* _YOUR GOAL_: The lines from the top of the records below through the one containing "スポットライトアワー (125, 23)" are to be transcribed exactly, and nothing else is to be added.

* _INPUT DATA_:

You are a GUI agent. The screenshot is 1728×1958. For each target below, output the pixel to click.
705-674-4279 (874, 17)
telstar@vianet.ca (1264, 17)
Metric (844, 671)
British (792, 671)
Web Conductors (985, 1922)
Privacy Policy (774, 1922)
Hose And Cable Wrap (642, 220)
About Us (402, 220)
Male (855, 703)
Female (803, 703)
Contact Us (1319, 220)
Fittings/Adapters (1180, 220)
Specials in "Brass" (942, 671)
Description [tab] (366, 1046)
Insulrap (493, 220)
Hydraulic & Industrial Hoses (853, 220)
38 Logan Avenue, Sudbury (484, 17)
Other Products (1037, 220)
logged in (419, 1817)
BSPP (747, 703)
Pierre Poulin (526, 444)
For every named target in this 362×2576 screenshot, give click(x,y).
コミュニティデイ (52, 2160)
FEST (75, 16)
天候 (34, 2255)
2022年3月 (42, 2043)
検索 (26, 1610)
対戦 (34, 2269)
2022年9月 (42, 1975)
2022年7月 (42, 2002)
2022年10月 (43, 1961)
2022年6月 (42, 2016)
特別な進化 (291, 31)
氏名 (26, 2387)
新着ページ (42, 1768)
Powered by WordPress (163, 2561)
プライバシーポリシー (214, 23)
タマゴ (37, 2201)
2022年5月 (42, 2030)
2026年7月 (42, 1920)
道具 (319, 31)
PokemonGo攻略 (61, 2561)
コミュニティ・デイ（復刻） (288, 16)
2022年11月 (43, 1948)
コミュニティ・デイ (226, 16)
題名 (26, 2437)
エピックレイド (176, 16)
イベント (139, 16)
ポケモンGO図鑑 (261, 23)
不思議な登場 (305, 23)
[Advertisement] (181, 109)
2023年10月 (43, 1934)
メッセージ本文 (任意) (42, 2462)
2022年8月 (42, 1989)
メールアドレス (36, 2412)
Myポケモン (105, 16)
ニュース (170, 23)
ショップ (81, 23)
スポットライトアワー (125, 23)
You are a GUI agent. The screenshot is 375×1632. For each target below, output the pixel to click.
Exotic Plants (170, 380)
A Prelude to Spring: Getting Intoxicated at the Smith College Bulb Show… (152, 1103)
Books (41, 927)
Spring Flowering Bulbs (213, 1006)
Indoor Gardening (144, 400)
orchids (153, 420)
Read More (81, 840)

* _SOLUTION BELOW_:
You are a GUI agent. The screenshot is 1728×1958. For each target below, output the pixel to click.
705-674-4279 (874, 17)
telstar@vianet.ca (1264, 17)
Metric (844, 671)
British (792, 671)
Web Conductors (985, 1922)
Privacy Policy (774, 1922)
Hose And Cable Wrap (642, 220)
About Us (402, 220)
Male (855, 703)
Female (803, 703)
Contact Us (1319, 220)
Fittings/Adapters (1180, 220)
Specials in "Brass" (942, 671)
Description [tab] (366, 1046)
Insulrap (493, 220)
Hydraulic & Industrial Hoses (853, 220)
38 Logan Avenue, Sudbury (484, 17)
Other Products (1037, 220)
logged in (419, 1817)
BSPP (747, 703)
Pierre Poulin (526, 444)
For every named target in this 362×2576 screenshot, give click(x,y).
コミュニティデイ (52, 2160)
FEST (75, 16)
天候 (34, 2255)
2022年3月 (42, 2043)
検索 (26, 1610)
対戦 (34, 2269)
2022年9月 (42, 1975)
2022年7月 (42, 2002)
2022年10月 (43, 1961)
2022年6月 (42, 2016)
特別な進化 (291, 31)
氏名 (26, 2387)
新着ページ (42, 1768)
Powered by WordPress (163, 2561)
プライバシーポリシー (214, 23)
タマゴ (37, 2201)
2022年5月 (42, 2030)
2026年7月 (42, 1920)
道具 (319, 31)
PokemonGo攻略 (61, 2561)
コミュニティ・デイ（復刻） (288, 16)
2022年11月 (43, 1948)
コミュニティ・デイ (226, 16)
題名 (26, 2437)
エピックレイド (176, 16)
イベント (139, 16)
ポケモンGO図鑑 (261, 23)
不思議な登場 (305, 23)
[Advertisement] (181, 109)
2023年10月 (43, 1934)
メッセージ本文 (任意) (42, 2462)
2022年8月 (42, 1989)
メールアドレス (36, 2412)
Myポケモン (105, 16)
ニュース (170, 23)
ショップ (81, 23)
スポットライトアワー (125, 23)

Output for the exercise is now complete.